*** Exercise data Section Begins ***

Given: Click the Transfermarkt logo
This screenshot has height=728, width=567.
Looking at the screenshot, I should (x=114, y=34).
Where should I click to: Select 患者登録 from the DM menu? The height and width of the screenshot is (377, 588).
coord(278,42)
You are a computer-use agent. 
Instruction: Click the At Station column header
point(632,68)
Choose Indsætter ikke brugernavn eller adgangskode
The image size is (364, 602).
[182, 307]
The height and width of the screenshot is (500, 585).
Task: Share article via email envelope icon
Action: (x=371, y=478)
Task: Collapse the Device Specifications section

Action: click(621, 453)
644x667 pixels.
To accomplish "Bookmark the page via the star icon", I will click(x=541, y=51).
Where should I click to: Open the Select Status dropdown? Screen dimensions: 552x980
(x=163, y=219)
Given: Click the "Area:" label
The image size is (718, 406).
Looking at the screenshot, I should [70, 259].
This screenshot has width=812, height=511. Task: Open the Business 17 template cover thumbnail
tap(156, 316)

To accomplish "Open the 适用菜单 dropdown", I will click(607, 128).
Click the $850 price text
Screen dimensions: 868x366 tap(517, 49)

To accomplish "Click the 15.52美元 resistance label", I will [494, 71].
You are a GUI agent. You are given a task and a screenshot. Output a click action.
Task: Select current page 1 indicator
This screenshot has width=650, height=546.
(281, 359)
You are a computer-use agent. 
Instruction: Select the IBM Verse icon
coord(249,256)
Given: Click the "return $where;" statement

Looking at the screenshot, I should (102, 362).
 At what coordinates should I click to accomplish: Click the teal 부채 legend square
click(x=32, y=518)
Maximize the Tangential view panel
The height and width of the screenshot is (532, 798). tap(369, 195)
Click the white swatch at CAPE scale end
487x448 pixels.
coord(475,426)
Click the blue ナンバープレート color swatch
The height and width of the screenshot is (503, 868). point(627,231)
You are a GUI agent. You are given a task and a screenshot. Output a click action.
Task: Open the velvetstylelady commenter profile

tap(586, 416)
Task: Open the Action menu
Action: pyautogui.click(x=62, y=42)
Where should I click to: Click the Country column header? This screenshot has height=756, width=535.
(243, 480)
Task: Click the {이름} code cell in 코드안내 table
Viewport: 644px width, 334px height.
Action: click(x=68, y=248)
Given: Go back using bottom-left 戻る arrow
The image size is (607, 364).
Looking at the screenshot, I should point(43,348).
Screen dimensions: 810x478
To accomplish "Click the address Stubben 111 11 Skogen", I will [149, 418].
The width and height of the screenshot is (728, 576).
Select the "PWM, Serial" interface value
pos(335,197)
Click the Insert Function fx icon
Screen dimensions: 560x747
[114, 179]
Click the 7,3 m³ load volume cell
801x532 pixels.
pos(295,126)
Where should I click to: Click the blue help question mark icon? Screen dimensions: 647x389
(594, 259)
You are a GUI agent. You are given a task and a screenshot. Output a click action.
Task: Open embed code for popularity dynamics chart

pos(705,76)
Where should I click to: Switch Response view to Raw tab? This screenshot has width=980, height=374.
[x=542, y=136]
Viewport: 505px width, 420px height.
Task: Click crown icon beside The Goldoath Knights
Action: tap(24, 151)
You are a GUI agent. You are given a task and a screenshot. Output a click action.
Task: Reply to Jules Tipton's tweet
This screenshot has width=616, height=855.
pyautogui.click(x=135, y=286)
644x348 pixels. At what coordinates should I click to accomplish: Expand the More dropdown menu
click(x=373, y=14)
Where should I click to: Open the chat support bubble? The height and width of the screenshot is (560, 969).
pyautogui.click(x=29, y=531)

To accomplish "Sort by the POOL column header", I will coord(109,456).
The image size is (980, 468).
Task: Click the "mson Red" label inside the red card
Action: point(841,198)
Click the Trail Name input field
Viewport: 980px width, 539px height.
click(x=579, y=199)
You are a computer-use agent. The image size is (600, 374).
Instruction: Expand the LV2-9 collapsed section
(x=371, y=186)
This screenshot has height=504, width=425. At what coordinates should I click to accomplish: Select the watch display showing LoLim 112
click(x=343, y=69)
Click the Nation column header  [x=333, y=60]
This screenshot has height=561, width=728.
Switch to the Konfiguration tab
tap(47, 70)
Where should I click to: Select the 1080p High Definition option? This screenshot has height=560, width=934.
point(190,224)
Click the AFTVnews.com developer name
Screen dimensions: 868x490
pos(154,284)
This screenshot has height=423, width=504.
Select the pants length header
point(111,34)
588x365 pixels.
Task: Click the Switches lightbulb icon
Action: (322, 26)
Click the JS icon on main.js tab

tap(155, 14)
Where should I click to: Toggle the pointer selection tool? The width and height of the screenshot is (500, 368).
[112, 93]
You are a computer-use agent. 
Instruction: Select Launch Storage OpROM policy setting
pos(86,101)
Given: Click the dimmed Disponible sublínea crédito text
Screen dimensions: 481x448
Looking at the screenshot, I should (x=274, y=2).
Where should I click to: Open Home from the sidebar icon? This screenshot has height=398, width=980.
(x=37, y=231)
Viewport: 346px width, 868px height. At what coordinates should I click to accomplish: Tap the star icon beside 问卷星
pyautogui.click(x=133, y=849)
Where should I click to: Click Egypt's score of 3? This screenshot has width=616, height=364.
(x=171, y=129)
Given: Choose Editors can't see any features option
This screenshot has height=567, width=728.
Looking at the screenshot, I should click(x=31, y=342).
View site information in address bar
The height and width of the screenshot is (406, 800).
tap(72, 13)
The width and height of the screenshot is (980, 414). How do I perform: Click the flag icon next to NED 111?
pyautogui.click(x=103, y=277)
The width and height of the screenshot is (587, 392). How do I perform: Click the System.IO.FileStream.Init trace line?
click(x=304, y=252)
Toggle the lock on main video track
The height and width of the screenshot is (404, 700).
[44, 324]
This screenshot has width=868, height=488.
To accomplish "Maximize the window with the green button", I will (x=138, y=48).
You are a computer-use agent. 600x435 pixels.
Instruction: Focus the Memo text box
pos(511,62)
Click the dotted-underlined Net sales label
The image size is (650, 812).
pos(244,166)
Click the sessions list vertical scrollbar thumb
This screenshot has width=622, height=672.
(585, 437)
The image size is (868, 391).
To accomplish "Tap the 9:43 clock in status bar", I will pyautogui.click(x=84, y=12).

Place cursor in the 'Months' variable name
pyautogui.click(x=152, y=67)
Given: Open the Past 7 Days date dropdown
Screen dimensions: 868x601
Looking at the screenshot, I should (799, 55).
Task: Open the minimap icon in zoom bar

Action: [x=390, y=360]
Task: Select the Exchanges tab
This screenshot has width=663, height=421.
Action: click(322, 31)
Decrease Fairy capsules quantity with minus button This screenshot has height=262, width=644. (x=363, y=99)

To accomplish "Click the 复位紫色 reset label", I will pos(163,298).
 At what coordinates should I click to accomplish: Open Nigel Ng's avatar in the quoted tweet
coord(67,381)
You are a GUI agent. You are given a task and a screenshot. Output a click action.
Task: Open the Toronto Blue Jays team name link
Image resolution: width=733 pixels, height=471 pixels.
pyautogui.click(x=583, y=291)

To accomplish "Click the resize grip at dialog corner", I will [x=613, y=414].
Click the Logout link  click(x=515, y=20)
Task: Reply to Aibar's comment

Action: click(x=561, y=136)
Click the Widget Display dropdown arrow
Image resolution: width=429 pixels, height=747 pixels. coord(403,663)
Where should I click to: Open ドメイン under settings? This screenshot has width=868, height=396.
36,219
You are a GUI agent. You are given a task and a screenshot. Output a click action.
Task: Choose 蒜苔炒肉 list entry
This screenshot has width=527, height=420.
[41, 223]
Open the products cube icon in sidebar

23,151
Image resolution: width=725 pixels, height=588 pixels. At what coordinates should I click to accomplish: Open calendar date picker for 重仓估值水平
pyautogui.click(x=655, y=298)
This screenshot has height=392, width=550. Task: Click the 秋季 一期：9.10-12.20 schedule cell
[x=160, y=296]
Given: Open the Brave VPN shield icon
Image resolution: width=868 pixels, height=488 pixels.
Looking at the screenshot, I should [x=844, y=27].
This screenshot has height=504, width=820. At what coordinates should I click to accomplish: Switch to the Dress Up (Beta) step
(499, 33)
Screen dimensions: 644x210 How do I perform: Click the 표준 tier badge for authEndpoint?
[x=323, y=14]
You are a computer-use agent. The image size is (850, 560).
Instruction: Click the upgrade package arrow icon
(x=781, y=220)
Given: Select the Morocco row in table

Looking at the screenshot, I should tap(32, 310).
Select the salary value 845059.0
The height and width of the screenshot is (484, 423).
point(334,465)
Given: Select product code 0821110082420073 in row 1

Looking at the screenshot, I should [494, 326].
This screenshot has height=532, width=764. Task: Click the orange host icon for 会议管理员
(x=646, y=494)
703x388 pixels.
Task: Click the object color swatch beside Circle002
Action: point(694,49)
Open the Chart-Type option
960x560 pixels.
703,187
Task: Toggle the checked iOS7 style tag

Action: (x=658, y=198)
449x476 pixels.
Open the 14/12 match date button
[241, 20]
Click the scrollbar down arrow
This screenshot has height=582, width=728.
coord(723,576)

*** Exercise data Section Ends ***

For this exercise, output exactly the lines above from the line with "Instruction: Select Launch" to the line with "This screenshot has width=868, height=488.", counting both, and leave out the rest.

Instruction: Select Launch Storage OpROM policy setting
pos(86,101)
Given: Click the dimmed Disponible sublínea crédito text
Screen dimensions: 481x448
Looking at the screenshot, I should (x=274, y=2).
Where should I click to: Open Home from the sidebar icon? This screenshot has height=398, width=980.
(x=37, y=231)
Viewport: 346px width, 868px height. At what coordinates should I click to accomplish: Tap the star icon beside 问卷星
pyautogui.click(x=133, y=849)
Where should I click to: Click Egypt's score of 3? This screenshot has width=616, height=364.
(x=171, y=129)
Given: Choose Editors can't see any features option
This screenshot has height=567, width=728.
Looking at the screenshot, I should click(x=31, y=342).
View site information in address bar
The height and width of the screenshot is (406, 800).
tap(72, 13)
The width and height of the screenshot is (980, 414). How do I perform: Click the flag icon next to NED 111?
pyautogui.click(x=103, y=277)
The width and height of the screenshot is (587, 392). How do I perform: Click the System.IO.FileStream.Init trace line?
click(x=304, y=252)
Toggle the lock on main video track
The height and width of the screenshot is (404, 700).
[44, 324]
This screenshot has width=868, height=488.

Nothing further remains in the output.